Legado: a faixa que mudou a leitura de um álbum inteiro

thank u, next foi vendido, na superfície, como o disco da mulher que transformou o caos em piada e a piada em poder. "ghostin" impede essa leitura. Ela é a prova de que a bravata das outras faixas era, em parte, andaime.

A canção nunca foi lançada como single, nunca teve videoclipe, nunca virou coreografia no TikTok. Mesmo assim entrou nas paradas junto com o resto do álbum, no fenômeno em que praticamente todas as faixas do disco emplacaram simultaneamente — e, mais importante, virou uma espécie de teste de fidelidade entre fãs. Saber que "ghostin" é a melhor música do álbum passou a funcionar como senha de quem ouviu de verdade, não só o que tocava no rádio.

Nos shows da Sweetener World Tour, em 2019, a execução da faixa virou um dos momentos mais comentados da turnê. Relatos e vídeos da época mostram Ariana visivelmente emocionada em várias apresentações, e ela chegou a comentar publicamente o quanto era difícil cantar aquela música todas as noites. Existe algo raro nisso: uma artista de estádio expondo, sem filtro de personagem, o custo de transformar luto em setlist.

Culturalmente, "ghostin" também abriu uma porta. Ela ajudou a normalizar no pop mainstream um assunto que costumava ficar restrito ao folk confessional ou ao rap mais introspectivo: a culpa do sobrevivente afetivo. Não a dor de perder alguém, mas a bagunça ética de seguir vivendo, se apaixonando e magoando outras pessoas enquanto se perde alguém. Depois dela, ficou mais fácil ouvir esse tipo de honestidade desconfortável em discos de grande escala.

Por que ela ainda ressoa

Porque a situação que "ghostin" descreve é muito mais comum do que se admite em voz alta.

Quase todo mundo já esteve em um dos dois lados. Já foi quem ama alguém que ainda está processando outra história — e já foi quem tenta se entregar a um relacionamento novo com metade do coração ocupada. Nenhuma dessas posições é confortável, e nenhuma delas costuma ser conversada com franqueza. A música dá linguagem para isso sem transformar ninguém em vilão. O parceiro não é chato nem inseguro. A narradora não é fria nem manipuladora. São duas pessoas presas em um problema que não tem culpado.

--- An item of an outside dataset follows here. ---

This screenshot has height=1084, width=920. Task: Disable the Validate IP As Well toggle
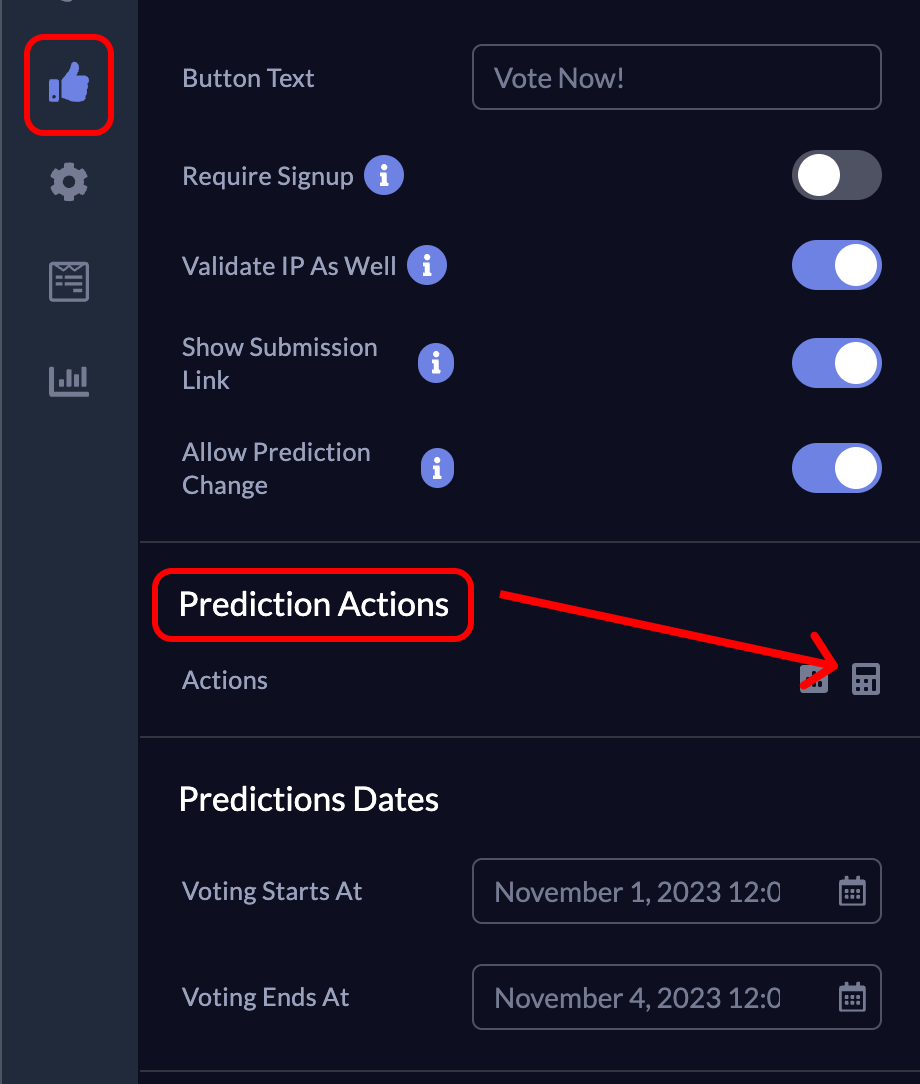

Há também a questão do tempo. Vivemos numa cultura que exige recuperação rápida: superar, virar a página, seguir em frente, postar a versão curada da própria resiliência. "ghostin" recusa esse cronograma. Ela afirma, com uma calma quase teimosa, que certas ausências não obedecem a prazo — e que amar alguém que morreu não é traição a quem está vivo.

E, claro, há a saudade. Para o ouvinte brasileiro, "ghostin" tem uma familiaridade estranha, quase de música que já existia antes de ser escrita. É a mesma matéria-prima que atravessa a MPB e o samba-canção há décadas: a presença que não vai embora, o lugar vazio que continua sendo lugar de alguém. Ariana chegou lá por outro caminho, em outro idioma, com cordas de estúdio pop e um sample carregado de história. Mas o destino é o mesmo.

Anos depois, com sua carreira já em outra fase, "ghostin" continua sendo a faixa que os fãs citam quando querem explicar quem ela realmente é como compositora. Não a das rimas espertas, nem a dos ganchos infalíveis. A que teve coragem de gravar o momento em que estava sendo, ao mesmo tempo, a pessoa que sofre e a pessoa que causa sofrimento — e de não se perdoar antes da hora.